1)Very very low opportunity for private practice ownership, CT graduates are either hired by a hospital or working in academics. What about those who want to be their own boss? Make partner one day, answer to no one, make their own business decisions? If this is what you want, maybe CT isn't it.
2)The most recent job report on CT I've read stated that 30% of trainees still graduate without a job offer, after 8 years of training? You have to be kidding me! This field is still over saturated.
3)Interventional cardiologists, need I say more? It pains me to say, but that's the future of CT, they have and will continue to take over the field, valvular work will diminish.
4) Lifestyle is one of the worst if not the worst, which is not much of a deterrent for me, but I should at least get compensated well or if not then I should at least be working for myself, have some ownership over my practice, if I'm going to be putting in 90 to 100 hr weeks as an attending, I might a well be doing it for my business, but no read con #1.
5) salary is low, there are more graduates than there are jobs, it's a buyers market, this coupled with the length of training makes CT less attractive
6) integrated programs do not allow you to become board certified in general surgery. There is only one program integrated program I even considered applying to, and that was NYU. The only integrated program that allows you to be general surgery board certified. Why would that be important? If you revisit cons 1-6 you'll understand that having an outlet or a way to bail out is important. General surgeon do quite well and are in demand.
7) CABG will comprise about 90% of what you do, unless you are doing both thoracic and cardiac, or working at a major or top academic center, academia may take it down to 80%.
I will humbly disagree with some of your points...
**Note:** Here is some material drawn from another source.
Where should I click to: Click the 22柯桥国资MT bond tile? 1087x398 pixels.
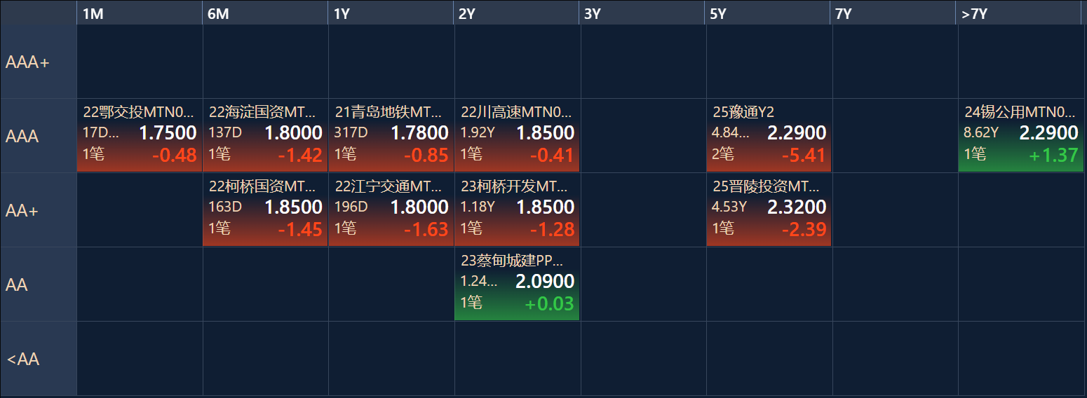coord(265,210)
(1) You may just be looking at big-market cities with powerful academic groups - lots of private practice groups out there who make a killing (1.5-2x the academic salary). And they do both cardiac and thoracic (something you can't really do in academics).
(2) Not sure where you got this data. My own experiences are limited to a big, cardiac-heavy residency program and my current fellowship program...but everyone that wanted a job, got one. In all the years I've been training, of all the fellows I've seen or known graduate, only 6 didn't immediately start a job after their CT fellowship. Two went into Peds CT, one went into an aortic superfellowship, one went into VADs/transplant, one went into a minimally invasive esophagectomy superfellowship and the last guy went into a program as a "junior attending" for 6 months before he became a regular attending there. All of those superfellowship folks kept training by choice, not because they couldn't find a job.
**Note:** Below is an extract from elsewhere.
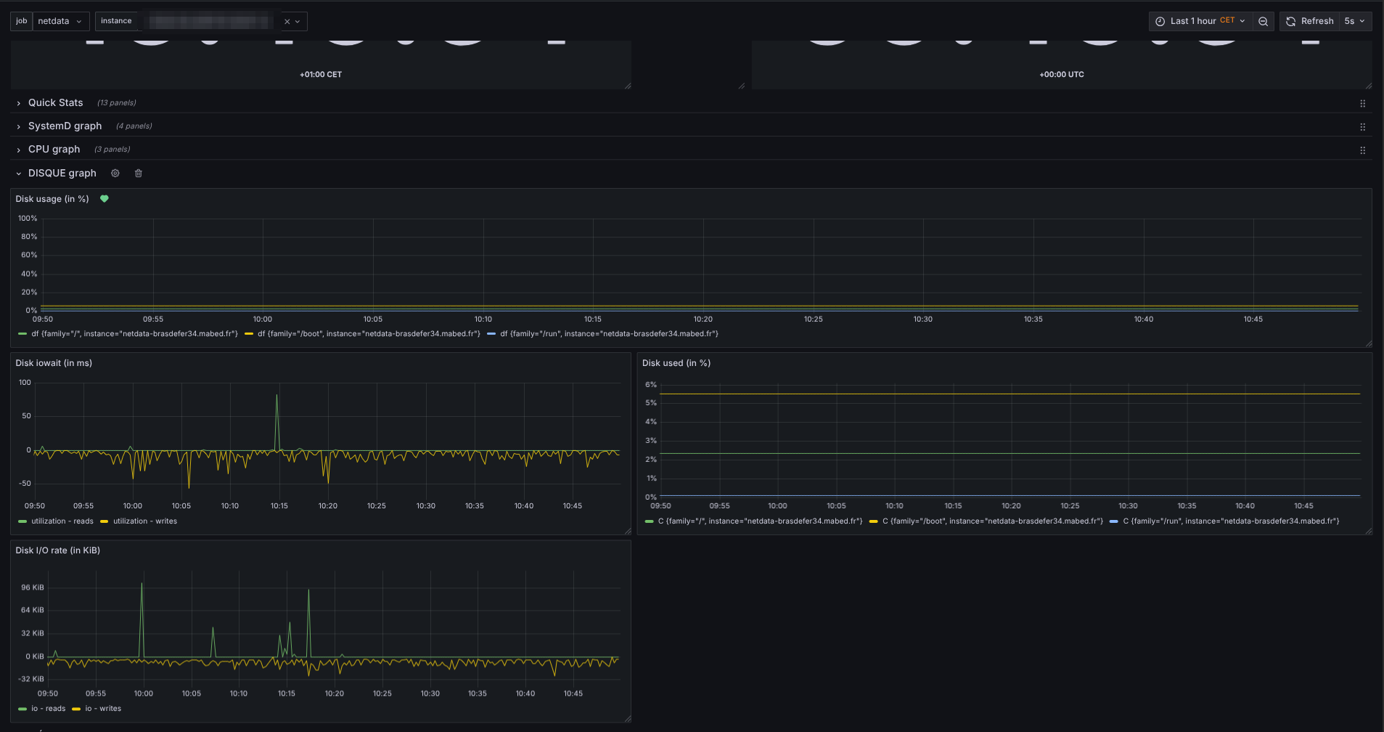
Task: Click the zoom out time range icon
Action: click(1264, 22)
This doesn't, of course, include the non-ACGME fellows (the "international" fellows) who go back home.
(3) Interventional cardiologists are starting to get into the Medtronic CoreValve (still in trials) and Edwards Sapien transfemoral/transapical aortic valve stents. But these hybrid cases still need a cardiac surgeon in the room (you're not just "backing them up"). But that's it. That's really all that's on the horizon...percutaneous mitrals are a long way away. (Mini-mitrals and robotic mitrals are here, though, of course, and only done by cardiac surgeons.)
As more and more data comes out on the superiority of CABG vs. PCI in many patients (see the recent SYNTAX trial), cardiologists will be doing less stents and referring more patients. When insurance/Medicare eventually catch on, they'll stop reimbursing cardiologists for stents/PCIs that aren't indicated...a sure way to change practice behavior.
(4) Lifestyle can be bad. Lots of emergencies. But even the busiest guys don't work 90-100 hours a week. One of the busiest guys here operates four days a week, has clinic the fifth day. If you figure 7a-8p on the four operative days, 8a-4p on the clinic day...even if he rounded for 4 hours each day on Saturday and Sunday and came in for a 6-hour takeback for bleeding once a week, that's still only 74 hours a week. And that's a grossly overexaggerated, overly busy schedule.
As residents/fellows, we easily rack up the hours because we (1) come in very early to round, (2) often stay very, VERY late, and (3) take overnight call. That's how we easily get to 80, 90, 100, 110 hours a week.
(5) Again, not sure where you're getting your salary figures from. While the golden age of cardiac surgery (the 1980s) is over, and people aren't making a million a year anymore...they're not starving nowadays. And this is in academics. In private practice? Double it.
(6) Perhaps. I'm not big on the integrated programs, having gone the traditional route myself. I agree you shouldn't be board-eligible if you skip out on the critical senior/chief resident years of your training.
(7) Depends on the program - most academic cardiac surgeons don't just do CABGs though. Lots of valve work out there...and if you're at one of many centers who specialize in other aspects of cardiac, you may find you're buried in valves or aortas up the wazoo.
YMMV. What type of CT fellowship do you have at your residency program?